Menurutnya, kerja sama BUMN dengan swasta merupakan aksi korporasi di bawah Kementerian BUMN.
“Kenapa Tom Lembong yang dihukum, padahal kebijakan ini bukan wewenangnya? Ini merusak logika institusi,” kata Said.
Yang paling disorot Said Didu adalah tidak ditemukannya niat jahat atau aliran keuntungan pribadi ke Tom Lembong.
Ia menyebut hal ini sangat berbeda dengan pola kasus korupsi pada umumnya.
“Selama saya di KPK, saya paling khawatir kalau ada kerugian negara tanpa kickback.
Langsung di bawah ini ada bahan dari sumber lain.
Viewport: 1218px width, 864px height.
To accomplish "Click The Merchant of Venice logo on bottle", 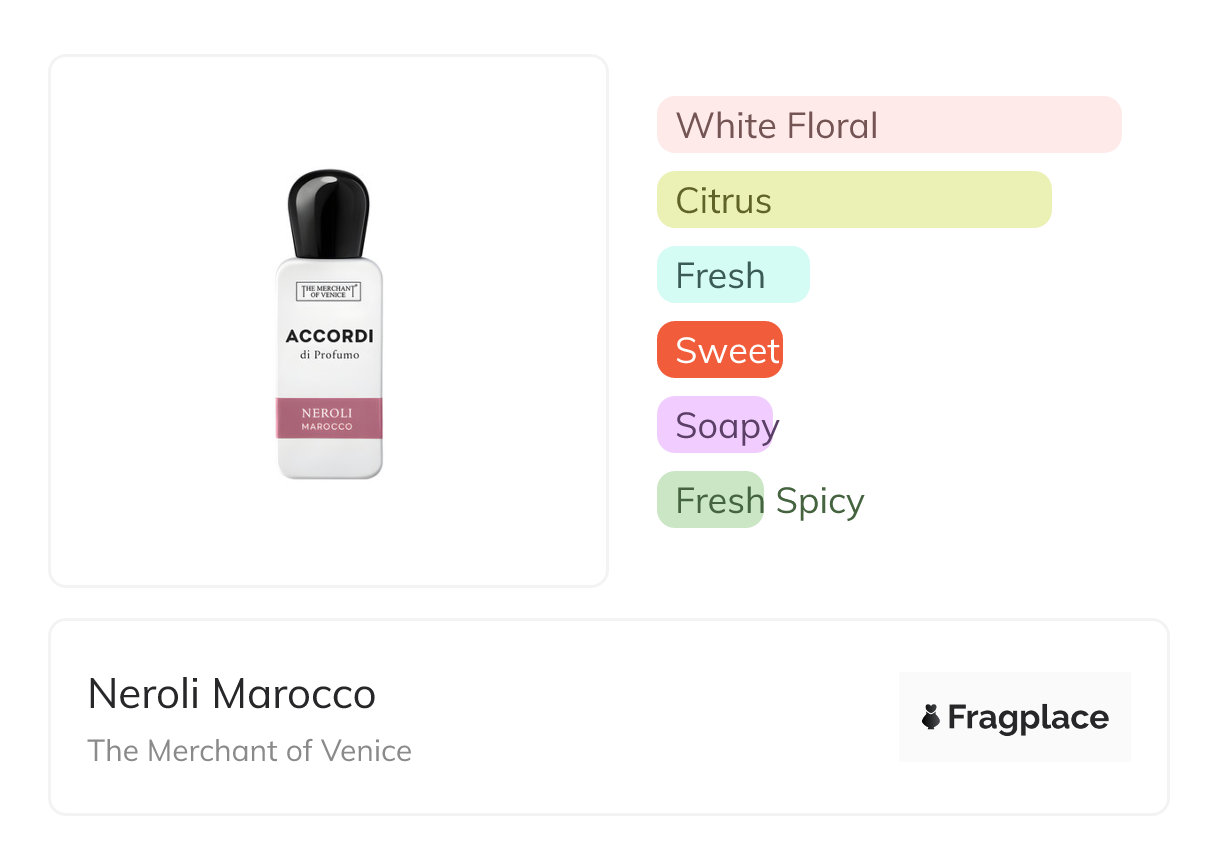I will point(328,292).
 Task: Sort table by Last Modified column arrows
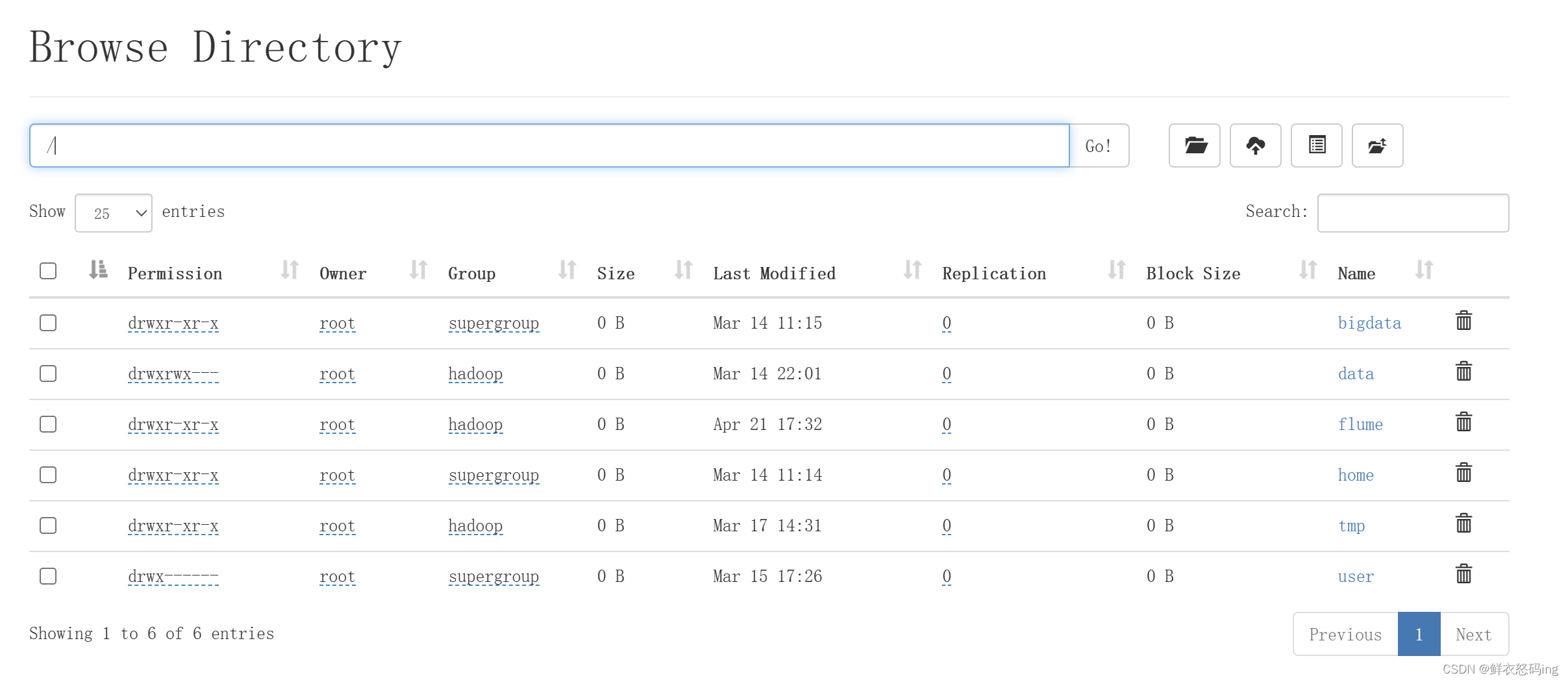[912, 270]
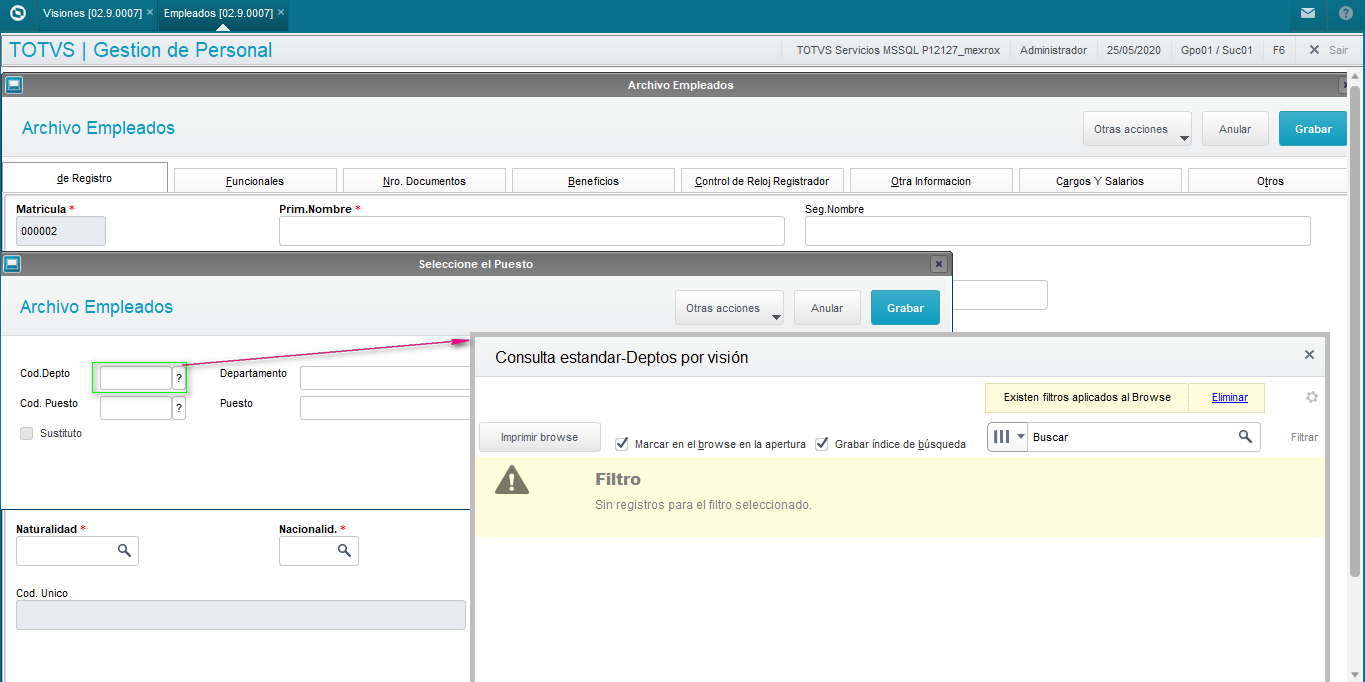The image size is (1365, 682).
Task: Expand Otras acciones in Seleccione el Puesto
Action: [x=729, y=308]
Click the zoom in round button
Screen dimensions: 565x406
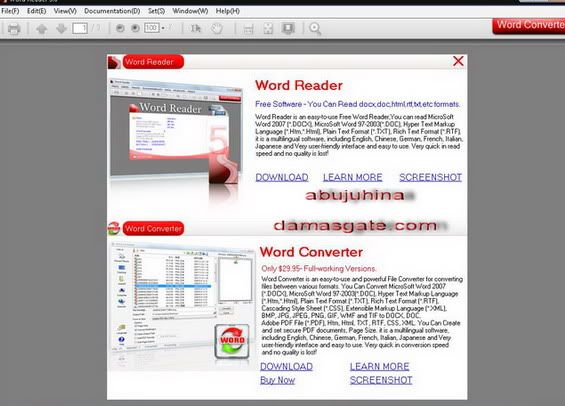135,28
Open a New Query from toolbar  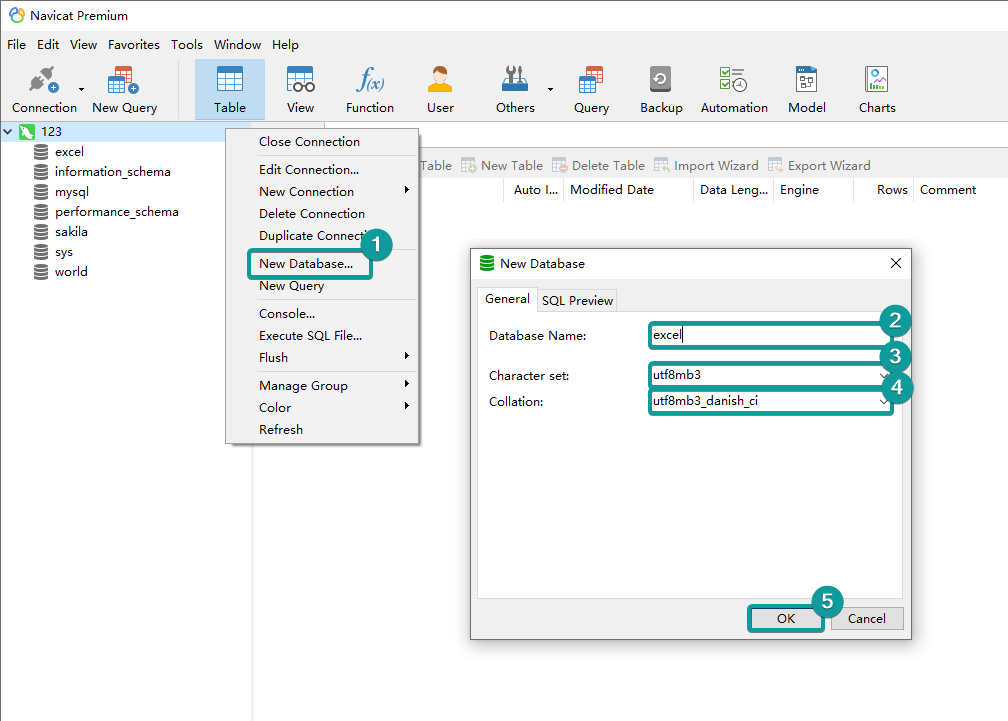point(124,89)
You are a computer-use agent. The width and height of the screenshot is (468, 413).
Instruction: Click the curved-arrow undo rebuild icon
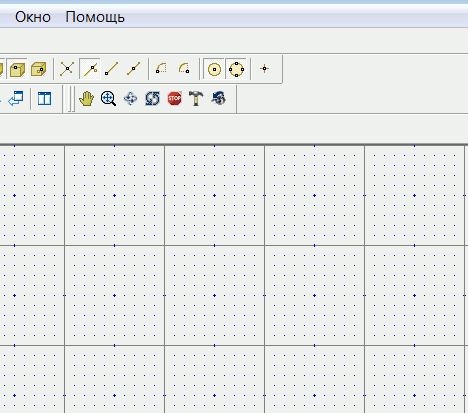coord(219,99)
Itu bisa berarti kriminalisasi kebijakan. Tom tidak menerima sepeser pun!” tegas Said.
Tim kuasa hukum Tom Lembong juga menilai putusan hakim tidak berdasar pada fakta sidang.
Mereka menyebut vonis hanya menyalin tuntutan jaksa.
“Tak ada bukti niat jahat. Para ahli pun sudah menjelaskan kebijakan impor gula ini sah. Tapi semua diabaikan hakim,” kata pengacara Tom Lembong, Ari Yusuf Amir.
Ia juga menyoroti saksi yang keterangannya di BAP berbeda dengan keterangan di persidangan, namun hal itu tak dipertimbangkan hakim.
Tim kuasa hukum menegaskan bahwa banyak poin yang tidak sesuai dengan aturan pokok perkara.
Said Didu dan tim hukum Tom menilai putusan ini berbahaya bagi birokrasi.
Mereka khawatir pejabat publik ke depan akan takut mengambil keputusan penting.
“Kalau ini dibiarkan, lima hingga sepuluh tahun lagi para menteri akan ragu bertindak. Negara bisa lumpuh,” ujar Said.
Pihak Tom Lembong berencana mengajukan banding.
Menurut mereka, putusan ini bukan hanya soal Tom Lembong, tetapi soal kepastian hukum di Indonesia.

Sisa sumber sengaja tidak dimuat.